Roma, 21 ottobre 2016 – “Molto deludente la sentenza della Corte costituzionale che non riconosce la necessità di pari tutela tra genitore biologico e genitore sociale nel rapporto con il minore” queste le prime affermazioni dell’Avv. Prof. Anton Giulio Lana, Presidente dell’Unione forense per la tutela dei diritti umani a seguito della pubblicazione della sentenza di ieri, 20 ottobre 2016, con cui la Corte costituzionale ha rigettato la questione di legittimità costituzionale di una norma – l’articolo 337-ter del codice civile – nella parte in cui non consente al giudice di valutare, nel caso concreto, se risponda all’interesse del minore conservare rapporti significativi con l’ex partner del genitore biologico.

Il tema è quello delle famiglie omogenitoriali e della tutela dei minori nati nel loro contesto.

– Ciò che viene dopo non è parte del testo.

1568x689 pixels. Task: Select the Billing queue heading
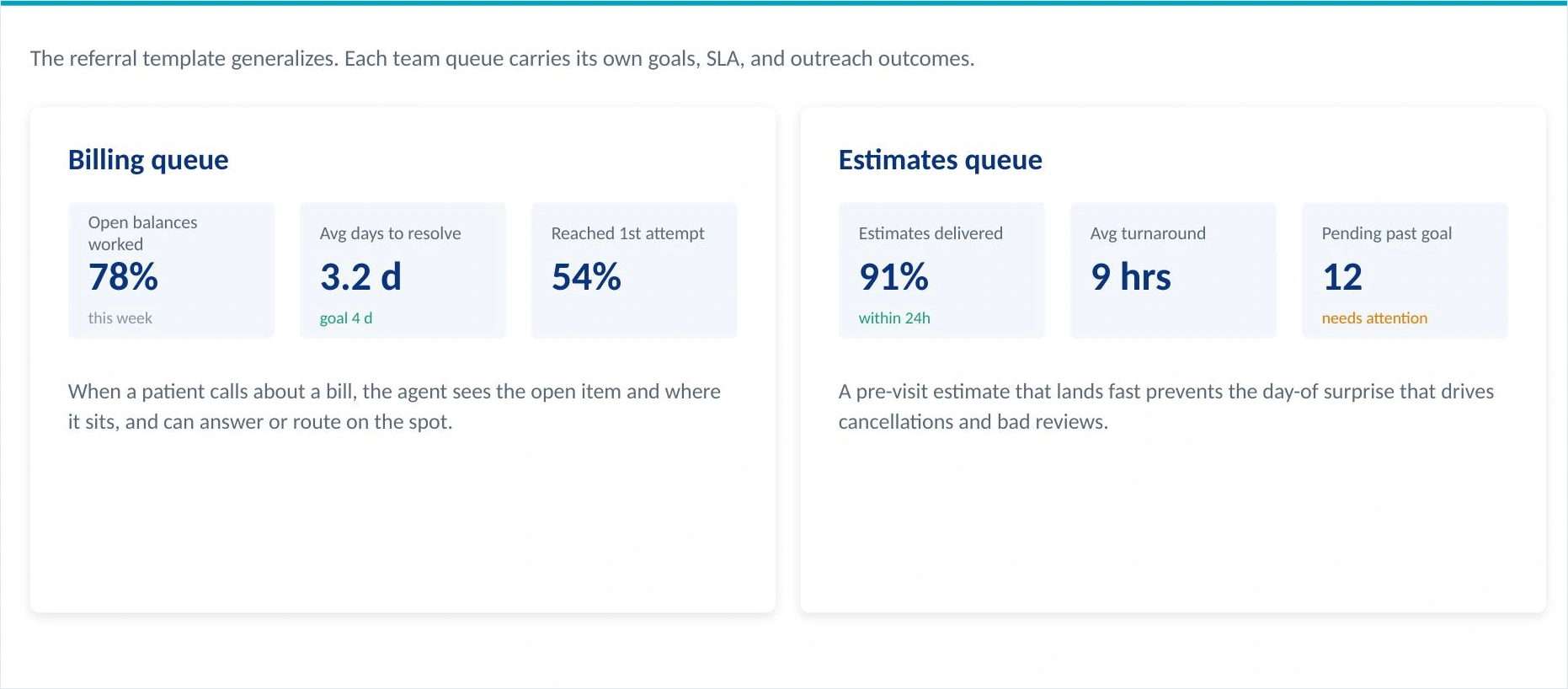[148, 160]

La questione riguardava l’affido di due gemelli nati da una coppia di donne in seguito a fecondazione eterologa. La fine della relazione della coppia ha comportato una lunga battaglia legale sull’affidamento dei figli, culminata proprio con il rinvio degli atti alla Corte costituzionale, chiamata a decidere sulla costituzionalità della disposizione che non consente al giudice di regolamentare i rapporti tra il minore e l’ex partner del genitore biologico. L’art. 337-ter del codice civile, infatti, detta precise prescrizioni a tutela dei minori circa l’obbligo di una frequentazione equilibrata e continuativa di entrambi i genitori, nonché dei parenti di ciascun ramo genitoriale, ma non contempla chiaramente l’ipotesi dell’ex partner del genitore biologico.

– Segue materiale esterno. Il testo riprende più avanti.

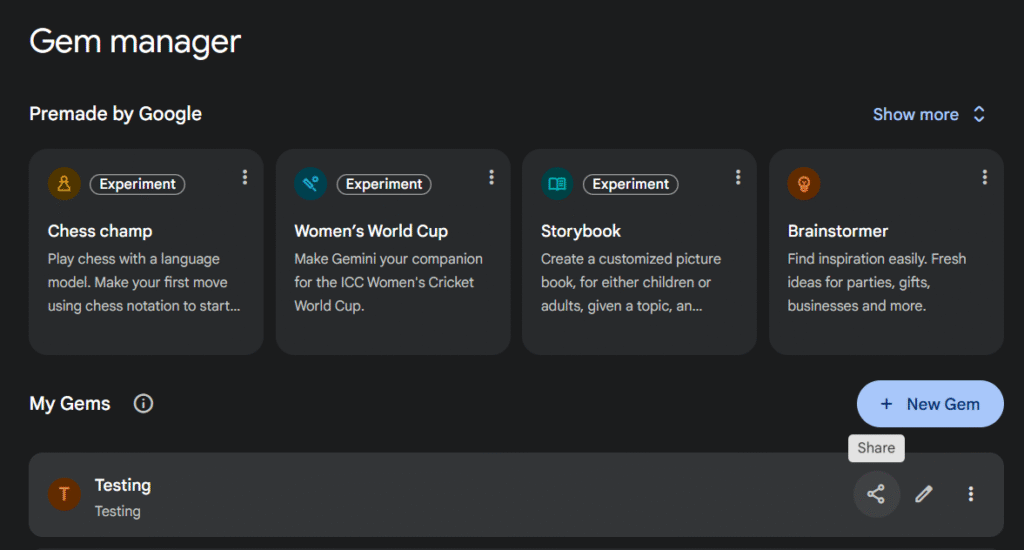
Task: Open Chess champ more options menu
Action: tap(245, 177)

La Consulta ha deciso che non vi è un vuoto di tutela, in quanto in questi casi secondo il giudice costituzionale andrebbe applicata la disposizione contenuta all’art. 333 del codice civile, la quale disciplina tuttavia la diversa ipotesi di condotta del genitore pregiudizievole ai figli, circostanza in cui il giudice può adottare “provvedimenti convenienti”.

Con questa sentenza, che non è al passo con i tempi, né con i più recenti pronunciamenti della Corte di Strasburgo, viene lasciata alla discrezionalità di un giudice valutare l’intensità di un legame con il genitore non biologico, mentre la tutela con il genitore biologico rimane garantita dalla legge: una pronuncia pilatesca che avalla un’evidente disparità di trattamento.” conclude il Presidente Lana.